→ **PROBLEM DETAILS**
Your answer should be the exact lines of the records, starting with the one containing "Instruction: Open the" and running to the end.
*** Opening DATA IN THIS EXERCISE ***
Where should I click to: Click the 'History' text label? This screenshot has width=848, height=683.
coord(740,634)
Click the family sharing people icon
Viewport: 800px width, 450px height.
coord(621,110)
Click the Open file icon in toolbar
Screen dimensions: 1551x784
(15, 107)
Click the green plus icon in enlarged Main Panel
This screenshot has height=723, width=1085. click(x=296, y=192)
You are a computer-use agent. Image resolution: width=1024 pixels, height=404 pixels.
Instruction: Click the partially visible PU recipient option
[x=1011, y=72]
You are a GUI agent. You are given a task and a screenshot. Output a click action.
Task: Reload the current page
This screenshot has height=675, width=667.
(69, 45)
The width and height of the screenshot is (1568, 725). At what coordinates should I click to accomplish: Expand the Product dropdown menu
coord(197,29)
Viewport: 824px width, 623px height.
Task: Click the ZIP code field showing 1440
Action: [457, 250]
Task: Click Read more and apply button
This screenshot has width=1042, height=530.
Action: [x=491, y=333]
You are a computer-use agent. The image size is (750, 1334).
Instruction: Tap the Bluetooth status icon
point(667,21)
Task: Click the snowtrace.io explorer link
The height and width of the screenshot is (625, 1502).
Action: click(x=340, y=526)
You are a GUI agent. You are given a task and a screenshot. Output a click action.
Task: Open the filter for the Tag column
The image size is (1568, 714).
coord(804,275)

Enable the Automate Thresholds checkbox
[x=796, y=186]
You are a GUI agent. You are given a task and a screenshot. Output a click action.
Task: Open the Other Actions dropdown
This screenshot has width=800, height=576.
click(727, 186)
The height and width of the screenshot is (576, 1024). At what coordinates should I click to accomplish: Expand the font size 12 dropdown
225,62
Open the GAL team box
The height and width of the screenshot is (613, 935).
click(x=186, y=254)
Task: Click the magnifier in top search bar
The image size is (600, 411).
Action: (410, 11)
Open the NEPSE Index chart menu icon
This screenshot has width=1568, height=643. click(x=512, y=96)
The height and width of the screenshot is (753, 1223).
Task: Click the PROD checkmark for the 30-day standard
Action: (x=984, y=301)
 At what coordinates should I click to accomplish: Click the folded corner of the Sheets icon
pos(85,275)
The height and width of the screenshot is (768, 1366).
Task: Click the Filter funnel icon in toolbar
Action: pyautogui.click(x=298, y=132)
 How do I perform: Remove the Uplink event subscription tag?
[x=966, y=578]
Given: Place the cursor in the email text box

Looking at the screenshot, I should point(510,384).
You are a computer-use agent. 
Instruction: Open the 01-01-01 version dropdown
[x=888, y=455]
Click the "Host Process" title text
*** Closing DATA IN THIS EXERCISE ***
→ **SOLUTION**
Instruction: Open the 01-01-01 version dropdown
[x=888, y=455]
Click the "Host Process" title text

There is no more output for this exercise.